Quem por nascimento e envolvimento sociocultural
teve na sua formação a influência judaico cristã ou mesmo predominantemente
católica, como acontece neste nosso país, não deve ou não pode ficar indiferente
ao que vê passar-se, quer pelo mundo quer no seu meio, sobre o papel de outras
ou novas religiões, e a assimilação de formas de culto ou diferentes conceitos
de doutrina ou “fé” que não era comum existirem.
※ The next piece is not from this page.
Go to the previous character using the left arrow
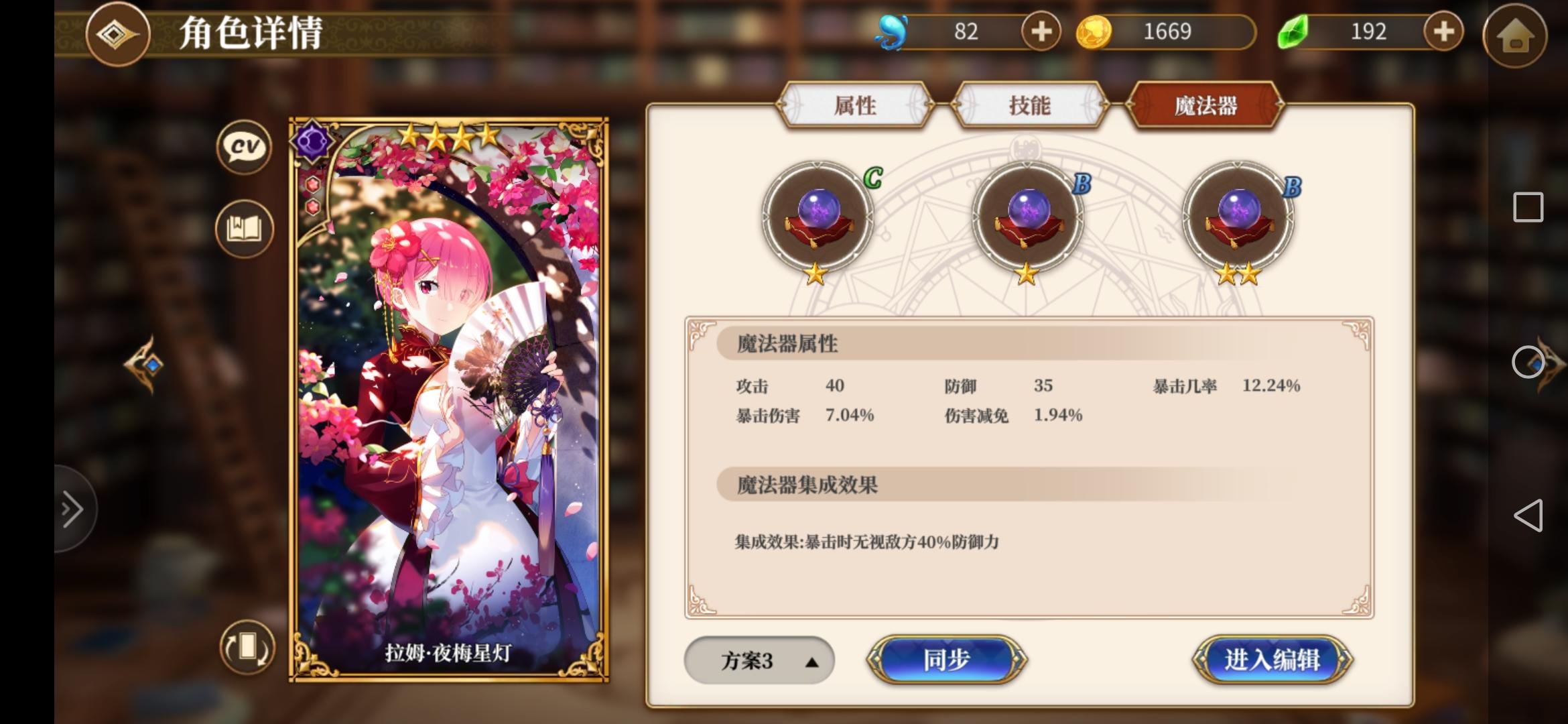144,365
Cabe assim a cada um procurar o conhecimento
sobre tais assuntos, como o faz noutras áreas do saber ou que se relacionam com
a sua vida, e buscar a reflexão sobre eles.
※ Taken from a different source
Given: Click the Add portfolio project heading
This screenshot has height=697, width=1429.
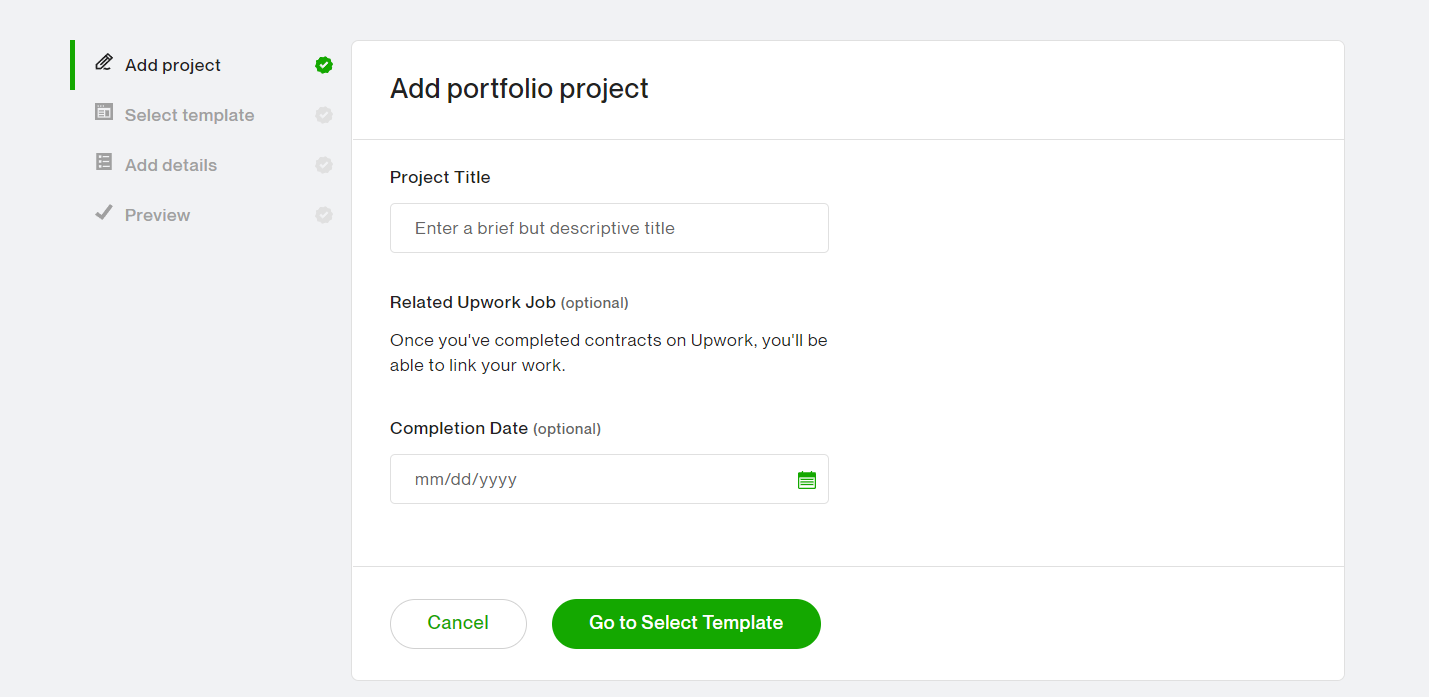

Encontra-se neste caso, o budismo que,
confinado à Ásia, tem vindo a expandir-se, sobretudo a partir dos finais do
século passado, por influência do movimento internacional de refugiados ou
imigração, estabelecendo noutras regiões do globo comunidades numerosas que
trouxeram consigo a sua cultura e a sua religião, assumindo assim um papel de
“nova” religião universal.
É em países da Ásia onde se encontram
mais seguidores do budismo como no Sri Lanka, Tailândia, Coreia, Japão e China,
entre outros.
Sobre o fundador desta religião, Buda, de
seu nome Sidharta Gautama, sabe-se que viveu no norte da Índia, no sexto século
AC, e que o conhecimento da sua vida, por não existir fonte de matéria do seu
tempo, “ baseia-se principalmente na
evidência dos textos canónicos… escritos em páli, uma língua da antiga Índia”.
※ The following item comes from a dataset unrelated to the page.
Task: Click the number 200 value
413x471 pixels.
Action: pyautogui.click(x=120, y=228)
A tradição budista entende que a seguir à
sua morte, se realizou um concílio de 500 monges, para determinar o autêntico
ensino do Mestre, sem todavia ter sido assente por escrito, mas sim memorizado
pelos discípulos, tendo a escrita efectiva dos textos sagrados ou
canónicos sido iniciada cerca de
500 anos depois, e mesmo outros relatos da sua vida somente apareceram mil anos
depois do seu tempo.
Estes factos, apreciados pelos
historiadores e peritos, determinaram o seguinte comentário no Dicionário de
Religiões Vivas: “ As “biografias” são
tão tardias em origem como repletas de matéria lendária e mítica, e os mais
antigos textos canónicos são produtos de um longo processo de transmissão oral
que evidentemente inclui revisões e muita adição”.
Em partes desses cânones, ocorrem
pormenorizados e longos relatos, tais como o da mãe do Buda, rainha Maha –Maia,
que veio a concebê-lo num sonho… como contou o sonho ao rei, seu marido, e este
convocou 64 eminentes sacerdotes hindus, e alimentando-os e vestindo-os, lhes
pediu uma interpretação que foi assente por escrito.
E daí ocorreu o incomum nascimento do
Buda num jardim de árvores–sal chamado Bosque Lumbini…. A rainha deitou mão a um
ramo da mais alta árvore-sal do bosque e segurando-o em pé deu à luz.
Há ainda histórias igualmente minuciosas
sobre a infância do Buda, os seus encontros com jovens admiradoras, as suas
peregrinações e praticamente todos os eventos da sua vida, não sendo de admirar
que a maioria dos peritos rejeite esses relatos como lendas e mitos.
Um texto moderno, publicado no Sri Lanka,
e amplamente difundido, “Manual do Budismo”,
fornece um relato tradicional simplificado da vida do Buda:
“No
dia de lua cheia de Maio do ano 623 AC nasceu no distrito de Nepal um príncipe
indiano saquiano, de nome Sidatha Gotama (transliteração do nome em páli). O
rei Sudodana era seu pai, e a rainha Maha-Maia era sua mãe. Ela morreu alguns
dias depois do nascimento da criança e Maha Pajapati Gotami
tornou-se sua mãe adoptiva”.
”Aos
16 anos de idade ele casou-se com a prima a bela princesa Iasodara”.
“Por
uns treze anos….levou uma vida de esplendor…”
“Com
a marcha do tempo, começou gradativamente a compreender a verdade. Em seu 29º
ano, que marcou o ponto de virada na sua carreira, nasceu o seu filho Rahula.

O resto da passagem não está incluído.